金圣叹在《读第五才子书法》中所说:“吾最恨人家子弟,凡遇读书,都不理会文字,只记得若干事迹,便算读过一部书了。”我常用这句话来告诫自己也与同行共勉。语文教学以语言为出发点和归宿点,“教什么”比“怎么教”更重要,是我语文教学思想和观念的一次回归。
三、追求品质教语文——立言立人,根深叶茂
近年来,我时常思考:如果说“简洁语文”是我教学主张的1.0版,那么,我的2.0版又是怎样的?“简洁语文”,毕竟只是对当时异化的语文教学的一种有限弥补,一种自我改良,批判多于建设,并非语文教学的终极意义。
那么,我的语文教学到底意欲何为?
“语文教学的核心任务就是教师引导学生去发现、感悟课文美好的语文品质,进而探究它生成的原由,使学生得到借鉴,最终达到提升自身语言作品的语文品质的目的。”[] 在“山重水复疑无路”中,王尚文先生的一番话让我茅塞顿开。“复前行,欲穷其林”,我终于透过“初极狭”的小口,发现“柳暗花明又一村”。

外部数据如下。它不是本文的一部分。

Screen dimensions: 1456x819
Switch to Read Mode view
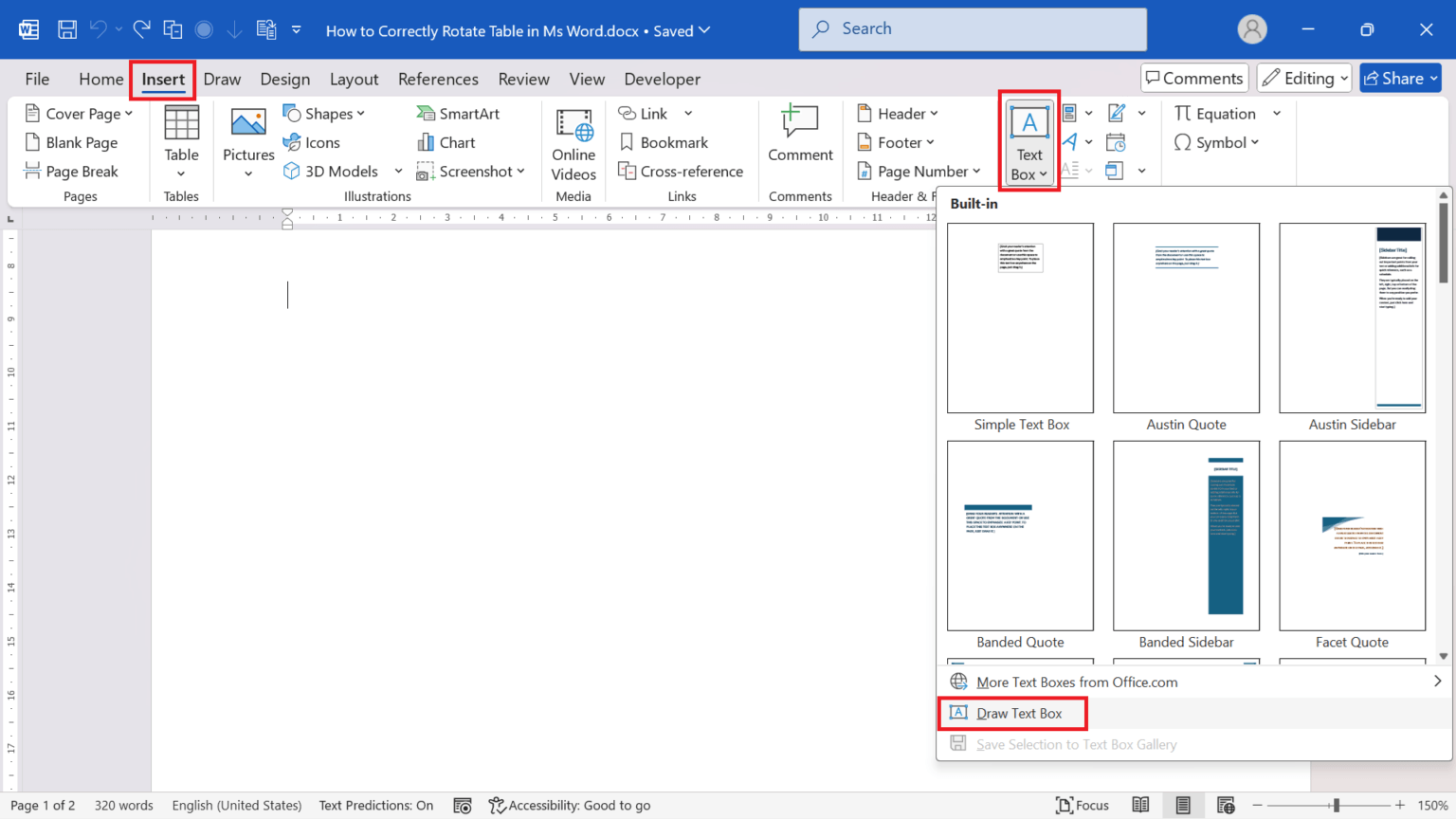pos(1141,805)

如何让自己的语文教育“有品质”?“立言立人”四个字,灵光一闪,在我脑中盘旋,似乎在告诉我:这就是一个人语文素养的最高境界!“立言”,是指语文教学要构建文字、文章、文学、文化四位一体的“小语文”课堂,还要拓展课外丰富的“大语文”资源,让学生语文素养“根深叶茂”,受用一生,这是提升学生语文“关键能力”;“立人”,是指促进学生精神成长,这是学生应该具有的“必备品格”。总而言之,语文教学,是语言学习与精神成长共舞的。语文教学要带领学生徜徉于语言文字中,用生命去体验、用心灵去感悟、用言语去表达,逐渐形成、提升自己的人生观与价值观。

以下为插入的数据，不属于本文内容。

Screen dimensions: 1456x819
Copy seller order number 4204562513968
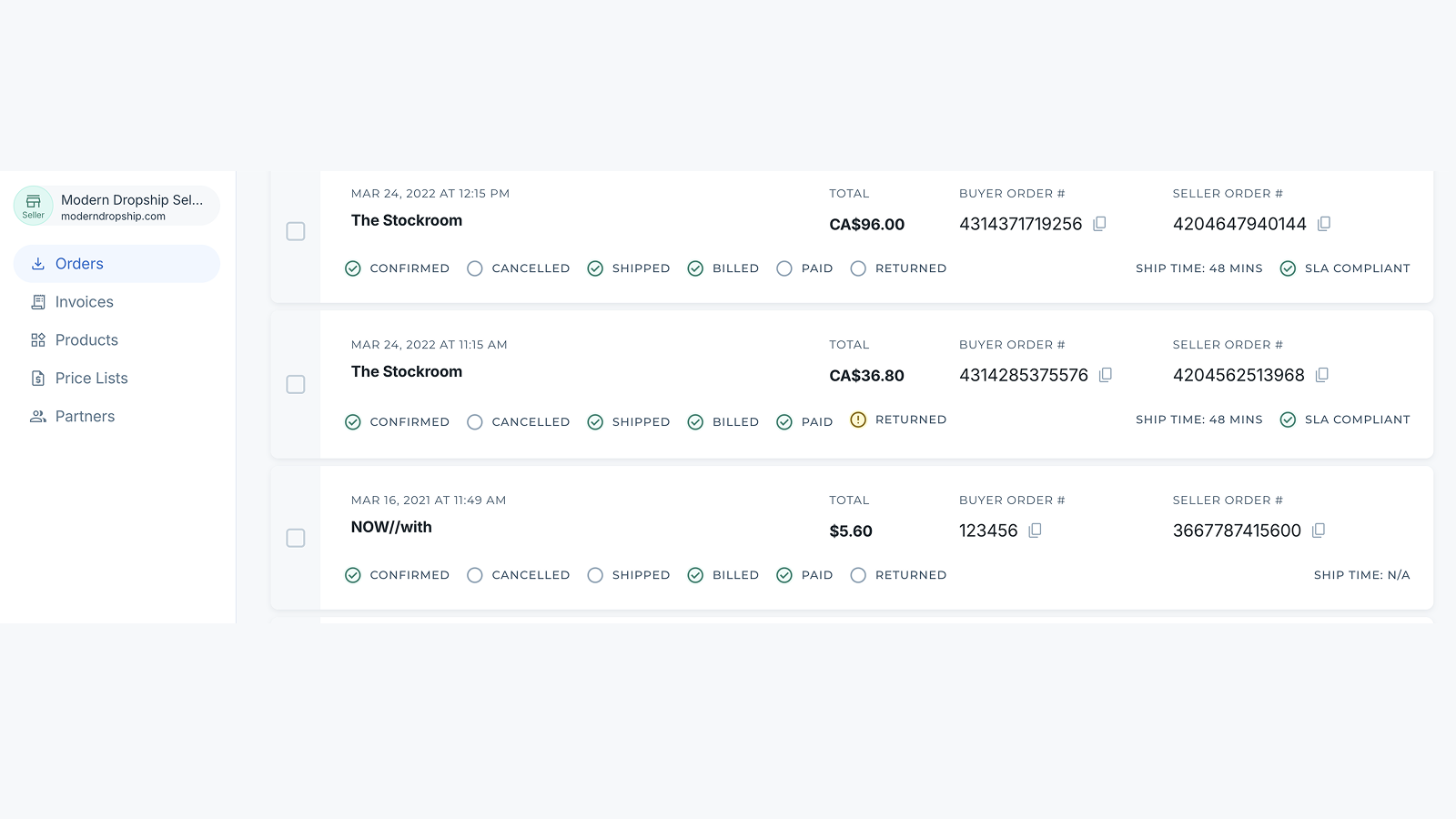point(1322,375)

这一阶段的标志性事件,是我主持的江苏省教育科学规划办立项课题“初中生阅读关键能力培养研究”。我以课题研究为依托,聚焦以下三个方面:
1.本性——确认我是在“教语文”。教学臧克家的《说和做——记闻一多先生言行片段》,我启发学生在读中前后勾连、联系文本内外的信息,体认“语言不是孤岛”,闻一多先生伟大的精神品格已然化为“不言自明”的精神动力。教学《范进中举》,我引导学生关照文本中次要人物“黄金配角——胡屠户”的语言、动作的前后对比,从人性的角度获得新的解读:所有人都是科举制度的牺牲品,胡屠户是可恨又可怜的底层角色。

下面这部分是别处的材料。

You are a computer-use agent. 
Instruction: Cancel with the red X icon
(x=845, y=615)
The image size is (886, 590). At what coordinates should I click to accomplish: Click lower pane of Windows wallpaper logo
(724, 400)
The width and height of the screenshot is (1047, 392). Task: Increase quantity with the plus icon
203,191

2.类性——确认我是在“教某一类文本”。教学小说《猫》,我和学生一起抓住情节展开的关键词两个“蜷伏”,借助“我”和“妻子”两处语言句式特点(反复句和反问句)所表现的人物内心世界,诠释“第三只猫”之“来的可怜”“活得可怜”“死得可怜”,明确小说阅读的一般方法:通过品味小说的语辞、句式、语气、结构、细节等来阅读小说。教学《陈太丘与友期行》,我引导学生通过增删人物对话来感受人物心理变化过程“有礼——无礼——有礼”,梳理文言文学习的着眼点:“炼字炼句处”和“章法考究处”。教学《周亚夫军细柳》,我和学生以区别“揖”和“拜”语体之别的语文学习活动为线索,串起整个课堂教学的流程,读出周亚夫的“真”,体会一词立骨的精准妥帖,把握经典文本《史记》深邃意蕴的叙事和生动鲜活的人物描写特点。
3.篇性——确认我是在“教某一作家的作品”。教学《论语十则》,我与学生一起体会孔子常用的句式“……而……”中含而不露的“明知不可为而为之”的人生况味。教学《昆明的雨》,我请学生大胆模仿苗族女孩的那一声“买杨梅——”,感受其中的柔软情味,并在对比中咀嚼汪曾祺“淡而雅”的独特语言风格。教学《记承天寺夜游》,我设计一个语文活动:“庭下如积水空明,水中藻、荇交横,()盖竹柏影也。”请学生在句中括号出加一个语气词。学生尝试添加“咦”“哦”“噢”“啊”等语气词后,我和学生再“还原”到并未用这些虚词的原文,在增删还原中咂摸苏轼“行于所当行,常止于所不可不止”的艺术追求。
我希望自己的语文教学,以语言文字之光照亮学生的心灵世界,又以语言文字的养分为学生提供生命成长的能量,进入更高层面的审美观照、理性思辨和人格建构——着眼语文素养的提升。潘新和教授认为,语文教育不是传授一门知识和技能,而是给予学生生命——言语生命、精神生命。缺钙的语文教学,没有风骨和力量。我坚信,语文课堂促进学生精神成长,责无旁贷,但绝不是填鸭式的“灌输”、口号式的“说教”、宣誓式的“发愿”,不是说着“永远正确的废话”,而是在潜心文本、沉入语词的过程中,向学生传达人生的某种质感,让学生通过阅读文本来感受人生,语文教学就有“天街小雨润如酥,草色遥看近却无”境界。
语文教学,当然不培养学究、两脚书橱、冬烘先生,也不是孤芳自赏、闭关自守、螺蛳壳里做道场,需要向生活打开,需要人间烟火,课外大语文和课内小语文应是“半亩方塘一鉴开,天光云影共徘徊”。近几年,我先后研发“唐诗宋词素描”、“小小唐诗百家讲坛”、“红梅公园里的语文课”、“班级史记”、“跟着课本去旅游”、“舌尖上的常州”、“我为自己代言”、“参差百态对你说”、“课内大阅读”、“微作文”等代表性课程,让学生语文学习有风乎舞雩的浪漫激情,有吟哦讽诵的翩翩风度,有沉潜思考的理性力量,有心口合一的融洽表达。师生成为语文学习的共同体,共读(要学生读的书,我必先读),共振(师生一起语文活动),共生(言意共生),语文教学方能把已经被功利性教育割裂开来的课堂和人生重新弥补起来,“诗成有佳句”,“俯仰天地宽”。
韩愈《答李翊书》中说:“养其根而俟其实,加其膏而希其光。根之茂者其实遂,膏之沃者其光晔。”我的语文教学再次转型的意义在于:把学生精神成长作为教育的旨归,以简洁而又丰厚、感性与理性兼备,自然中蕴含品质的语文实践活动为平台,促进学生“立言立人”。
世间万物,参差多态,变动不居。行文至此,我伫立语文教育大厦面前,内心骤然涌起一种“仰之弥高,钻之弥坚”的苍白无力之感,但是,站在学生面前,我就是教师;站立讲台,我就是语文。每一次转型的语文教学,其实都是一次次批判、探寻、变革、挑战、追问、应答,这是每一个有良知的语文人无法回避的选择和宿命。语文教育的桃花源,依然“在水一方”,“道阻且长”,也许,当我们溯洄从之、求而不得时,就亲手创造了它。